Et ces jours furent à la fois anxieux, très doux et quasi religieux. Au dehors, dans la campagne, Peyrelebade étant un hameau pour ainsi dire, il avait conquis la place, et l'on ne m'abordait plus que pour me dire, avant tout bonjour : « Il dort ? Comment est-il ? » Toute sympathie simple et vraie du paysan qui, depuis longtemps, jamais n'avait vu naître en nos murs. Les enfants me disaient : « Où est le petit monsieur ? » Ils venaient aussi s'approcher du berceau orné de gaze rose ; ils se soulevaient sur la pointe de leurs petits pieds pour l'apercevoir ; et ils me demandaient pourquoi, comme eux, il n'était pas grand. Puis, le premier sourire. Il vint très tôt, dans le sommeil, en son deuxième mois, à une sortie ; il était tenu par sa mère, assise sur un banc ; j'attirai ses yeux en l'appelant, il me fixa longtemps et me sourit avec des yeux en larmes. Elles me gagnèrent. A partir de ce jour, l'enfant quel qu'il soit, prélude à un poème. On en lira bientôt les strophes une à une, et son charme dominateur vous suivra partout.

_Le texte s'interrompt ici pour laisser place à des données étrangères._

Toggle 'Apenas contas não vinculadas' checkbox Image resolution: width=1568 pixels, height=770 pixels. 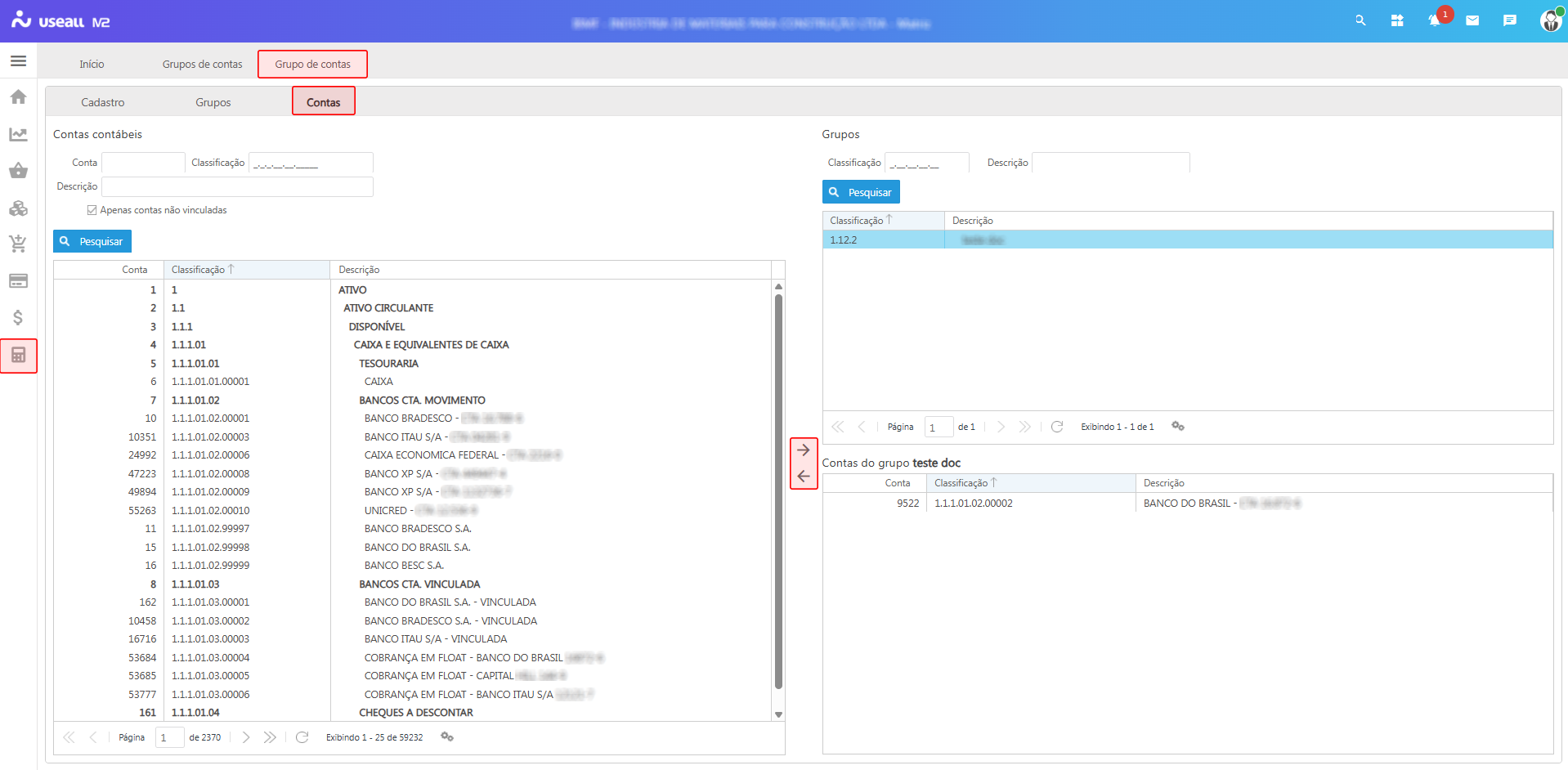[92, 210]
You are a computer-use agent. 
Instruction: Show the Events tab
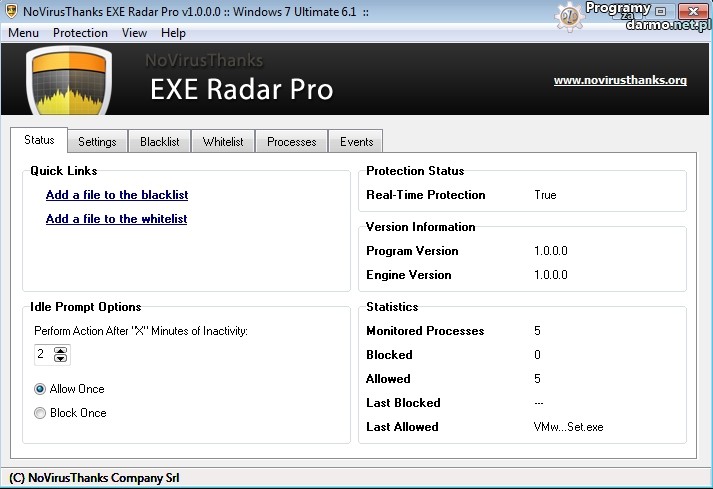click(x=356, y=142)

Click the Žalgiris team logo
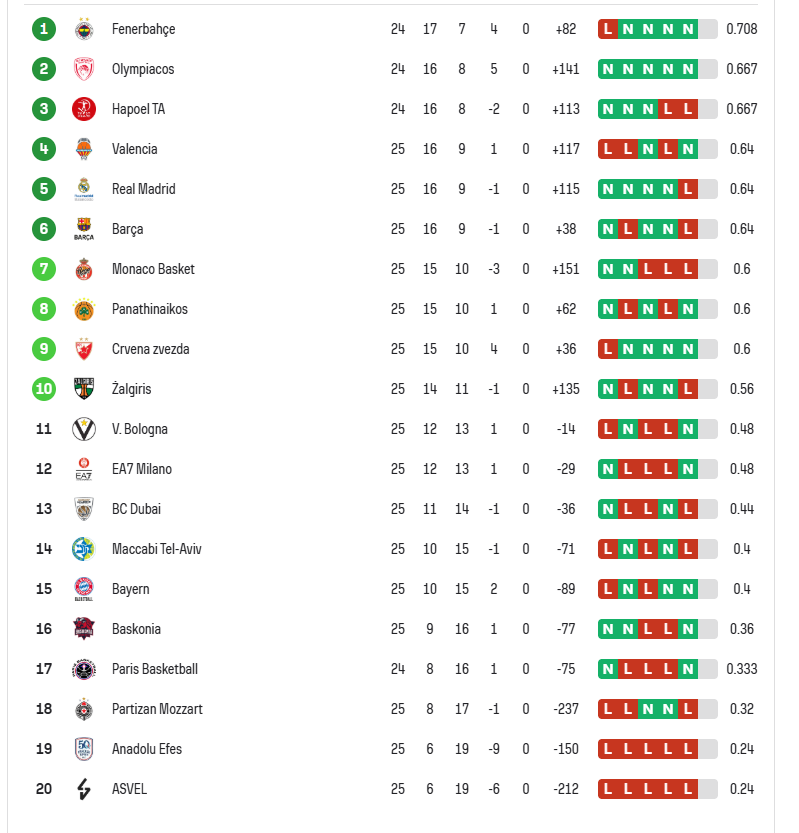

Il faut avoir vu naître pour lire ce verset de la vie si tendre, sensible, où toutes les grâces vont venir : l'amour instinctif de la lumière, la joie à tout ce qui se meut, le goût du mouvement et la curiosité de tout ce qui masse aux yeux : arbres, grands ciels, toutes les choses étincelantes vont lui parler. Jean eut toujours une extase devant la verdure, et ses pleurs rares furent évités vite en le plaçant sous le marronnier du jardin. Et il n'est plus. Le temps n'affaiblit pas l'émoi causé par une telle mort. Il peut donner prise à des activités qui remplissent les heures et passionnent à nouveau ; mais au silence, au premier loisir indolent, le rappel est sensible et le mal ouvre sa plaie. La mort d'un enfant laisse le cœur en litige, son souvenir est toujours l'avant-goût d'un sentiment infiniment doux auquel on a goûté, et laisse à l'âme inassouvie un mélancolique malaise. Il faudrait pour s'en consoler, voir qu'il en est beaucoup d'autres avec de doux sourires — et les aimer autant. Mais l'affection du père est la création même de son enfant : c'est sa prise, sa conquête, son triomphe. Et cette attache infinie — qui est une certitude — est un mystère quand elle se brise. Cette chose éprouvée et révélée doit être impérissable. Il me semble qu'au jour dernier, quand j'irai dormir au même inconnu que lui, des ondes invisibles se rapprocheront aussi pour se confondre, venues de lui, venues de moi.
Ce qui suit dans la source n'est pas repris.